This task is for tracking the progress of implementing the reverted tag, as part of my GSoC 2020 project: T248775: Proposal: Add Reverted filter to RecentChanges Filters
Requirements
These are the requirements the solution has to satisfy. This is based on the discussion in T252366: Choose the definition of a "reverted" edit.
What is a reverted edit?
A reverted edit is an edit that was later removed from the article by another edit. We will consider the following cases:
- An edit is reverted using the rollback link. This allows reverting one or more top revisions made by a single author quickly.
- An edit is reverted using the undo link. This allows reverting a single edit in article's history. The reverting editor has the option to apply additional changes on top of the revert, this still counts as reverting.
- An optional enhancement that can be implemented later is handling undoing many revisions using the undoafter parameter. See: T153570
- A manual revert is made, i.e. the editor reverts the page to an exact previous state.
- This will be done by exact revision SHA-1 matching. As the revision table lacks an index over that field, we will have to restrict the search to a certain radius. It will be probably 15 edits, as suggested by this paper, but that can be also a configuration variable.
- See also T154637 for a request for a similar feature.
Other
- The solution must allow for easy filtering of reverted edits on Special:RecentChanges. This requirement will be satisfied automatically, if we use an edit tag to mark reverted edits.
- The reverted tag is permanent – under no circumstances will it be removed from an edit by MediaWiki.
- We should somehow store the information on which method of detecting a revert was used to mark an edit as reverted. This is a request from the Product Analytics team.

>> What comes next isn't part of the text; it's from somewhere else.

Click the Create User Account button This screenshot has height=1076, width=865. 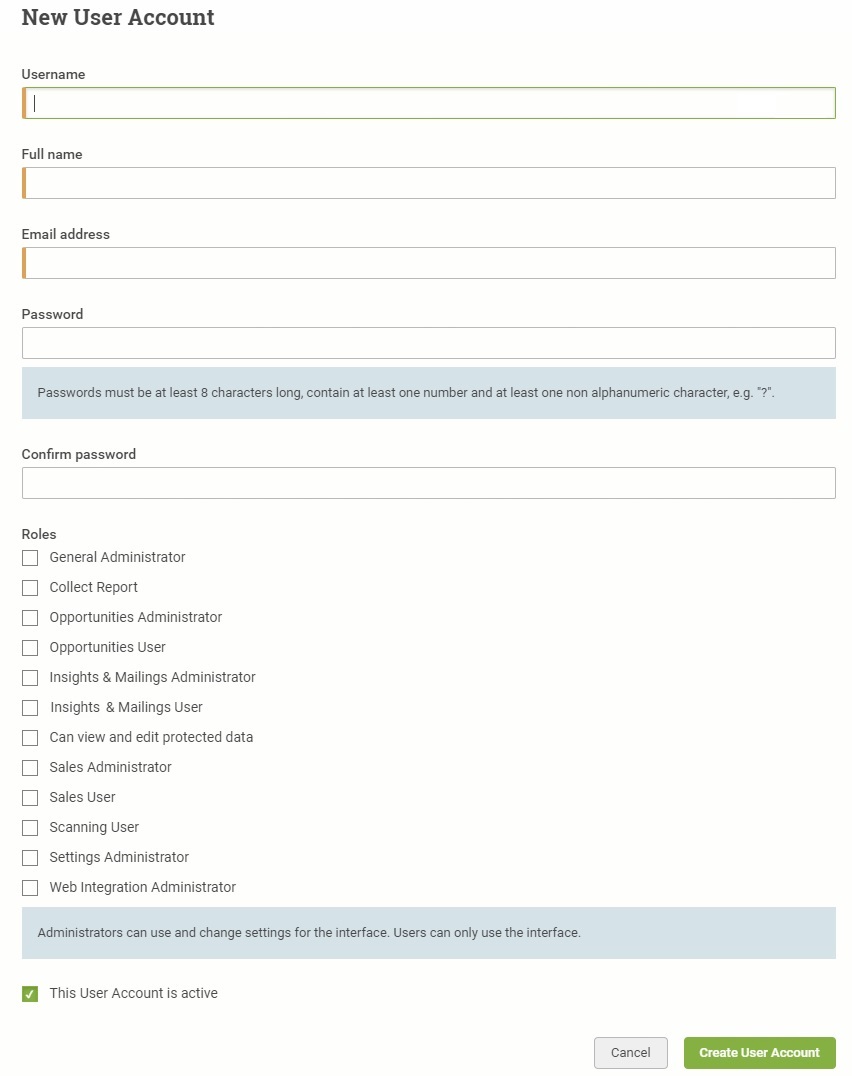pyautogui.click(x=759, y=1053)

- The solution should cover at least all cases that the Echo extension currently covers for detecting reverted edits. We will want to get rid of redundant revert detection code in Echo.
Technical design
Note that this is still being drafted and may change a lot. I will probably update this section a few times. It may be temporarily complete nonsense.
I think the most sensible way of starting this is by refactoring the code around the PageContentSaveComplete hook, mostly in the PageUpdater class. A new class would be introduced to store information related to an edit, to simplify data handling and related hooks. This was already attempted in this patch. Note that this patch is pre-MCR, so a lot of stuff will have to be changed.
This would also involve changing parameter lists for some hooks and probably deprecating the ArticleRollbackComplete hook (see T154263).
- The new class (let's call it EditResult for now) would store references to things like the revision we reverted to and revisions that were reverted by it.
- The class may seem quite similar in role to RevisionRecord, but from what I understand, RevisionRecord should be completely independent of its page and other revisions. Also it would not be possible to trivially reconstruct the new fields from a DB row of the revision table.
- It may also be tempting to integrate that into the PageUpdater class, as it has a kind of similar role. That would also be bad, as that class is used mostly as a controller for saving edits, not as a container. In the PageContentSaveComplete hook we would have to pass $this to extensions, which is way beyond the scope of the hook.
Then the actual revert detection code would be implemented. Relevant information would be stored in an object of the new class and reverted edits would be tagged appropriately. Additional information about the revert can be stored in the tag using the ct_params field of the change_tags table.
Note about scheduling: according to my original internship schedule in T248775, I would first do the revert detection code and make the programmatic interface later. I think doing it the opposite way would save me some time on refactoring the code later, so I'll want to start with implementing the new class.